Extracted information: Begin

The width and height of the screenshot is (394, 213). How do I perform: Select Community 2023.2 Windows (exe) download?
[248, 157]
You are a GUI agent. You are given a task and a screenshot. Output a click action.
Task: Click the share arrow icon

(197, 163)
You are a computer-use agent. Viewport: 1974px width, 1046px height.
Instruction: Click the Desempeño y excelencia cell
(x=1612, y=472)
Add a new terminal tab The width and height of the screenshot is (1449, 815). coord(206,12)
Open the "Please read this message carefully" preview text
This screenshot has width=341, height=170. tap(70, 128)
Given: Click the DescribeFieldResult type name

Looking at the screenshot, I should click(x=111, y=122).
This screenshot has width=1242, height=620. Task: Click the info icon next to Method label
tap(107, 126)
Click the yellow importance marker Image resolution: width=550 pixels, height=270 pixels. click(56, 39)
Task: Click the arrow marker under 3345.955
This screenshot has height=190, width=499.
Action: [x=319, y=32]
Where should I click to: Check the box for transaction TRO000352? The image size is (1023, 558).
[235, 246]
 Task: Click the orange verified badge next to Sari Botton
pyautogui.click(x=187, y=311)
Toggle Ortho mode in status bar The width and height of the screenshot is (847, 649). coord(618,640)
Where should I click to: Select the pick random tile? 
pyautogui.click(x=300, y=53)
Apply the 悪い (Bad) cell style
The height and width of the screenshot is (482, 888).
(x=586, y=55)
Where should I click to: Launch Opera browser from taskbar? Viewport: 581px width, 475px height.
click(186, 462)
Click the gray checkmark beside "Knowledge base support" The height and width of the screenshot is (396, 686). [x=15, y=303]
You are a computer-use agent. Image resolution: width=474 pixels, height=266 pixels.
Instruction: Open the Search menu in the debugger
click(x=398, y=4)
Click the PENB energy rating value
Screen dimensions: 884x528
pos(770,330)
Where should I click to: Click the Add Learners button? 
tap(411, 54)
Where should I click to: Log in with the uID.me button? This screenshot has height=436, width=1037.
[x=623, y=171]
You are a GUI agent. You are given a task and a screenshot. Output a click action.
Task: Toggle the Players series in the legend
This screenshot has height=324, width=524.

Extracted information: End

Problem description:
Report, from the entries above, each line where "computer" is found.

Solved exercise:
You are a computer-use agent. Viewport: 1974px width, 1046px height.
You are a computer-use agent. Image resolution: width=474 pixels, height=266 pixels.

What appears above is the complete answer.